→ Your instructions
Nothing in the copy should be a picture; everything else in the listing is to be restated exactly.
>>>
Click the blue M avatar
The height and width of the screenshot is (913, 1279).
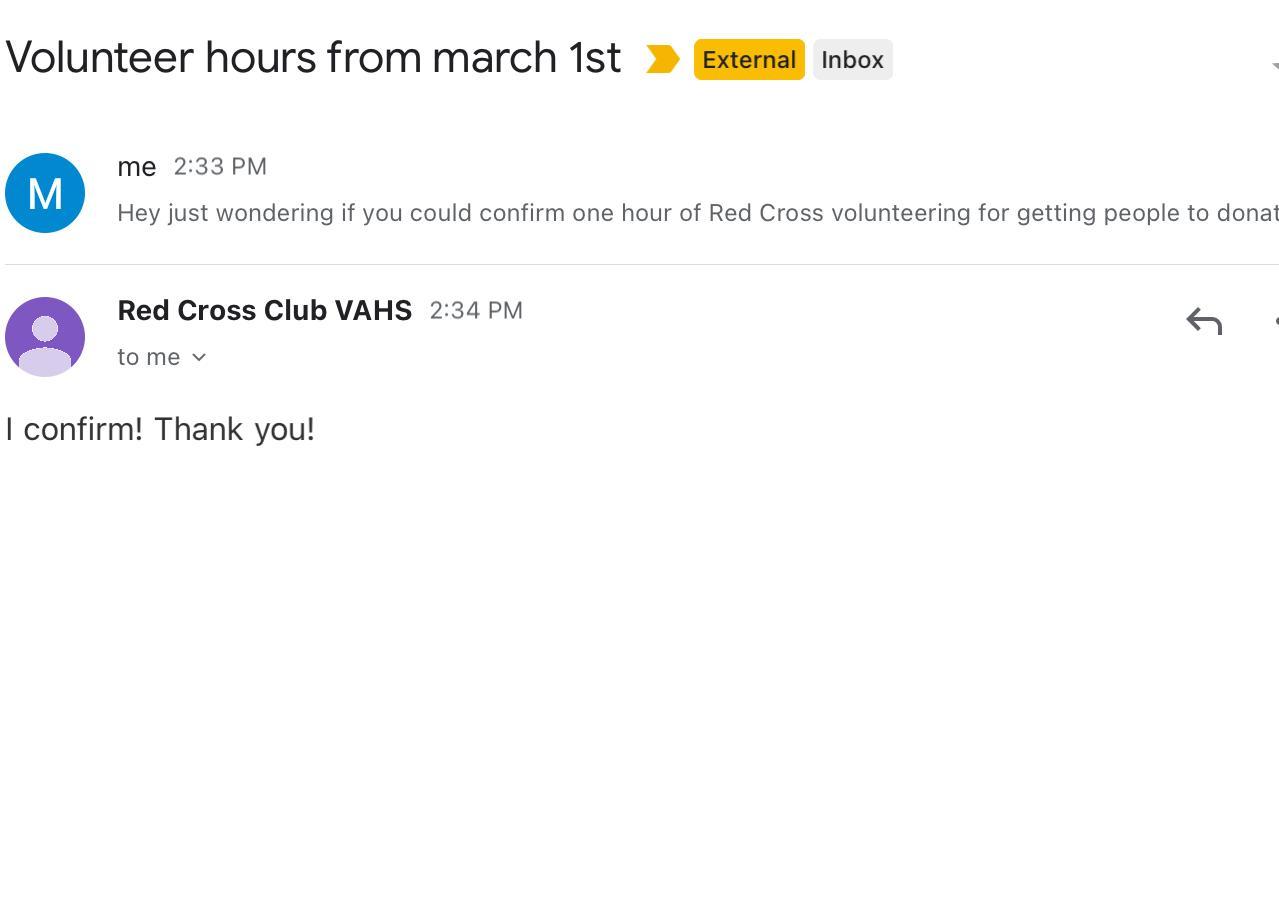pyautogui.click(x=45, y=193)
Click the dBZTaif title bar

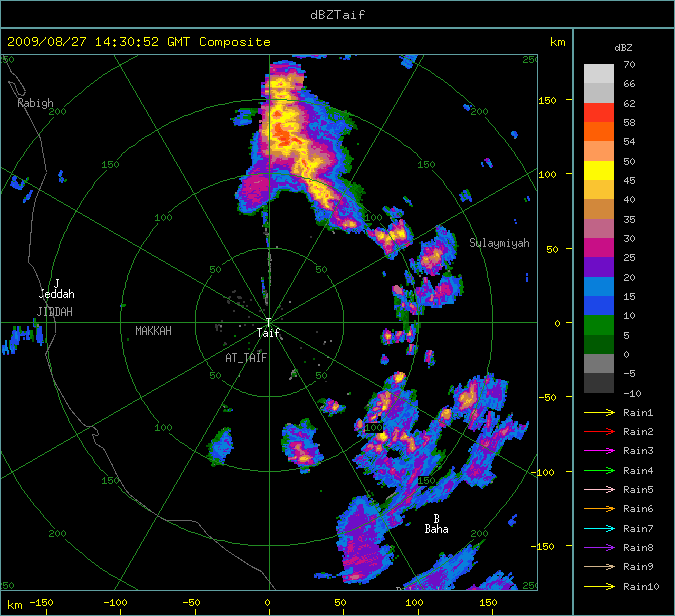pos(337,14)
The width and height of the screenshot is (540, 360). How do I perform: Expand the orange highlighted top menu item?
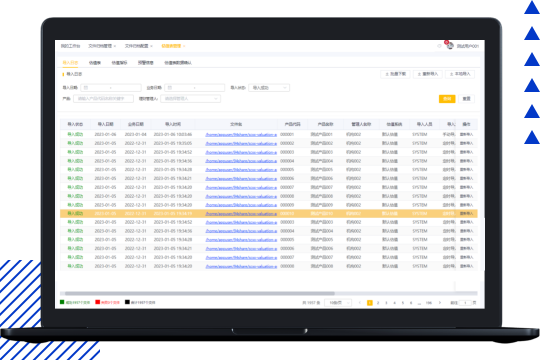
<<<
→ Output
Click the blue M avatar
The height and width of the screenshot is (913, 1279).
pyautogui.click(x=45, y=193)
Click the dBZTaif title bar

pos(337,14)
The width and height of the screenshot is (540, 360). How do I perform: Expand the orange highlighted top menu item?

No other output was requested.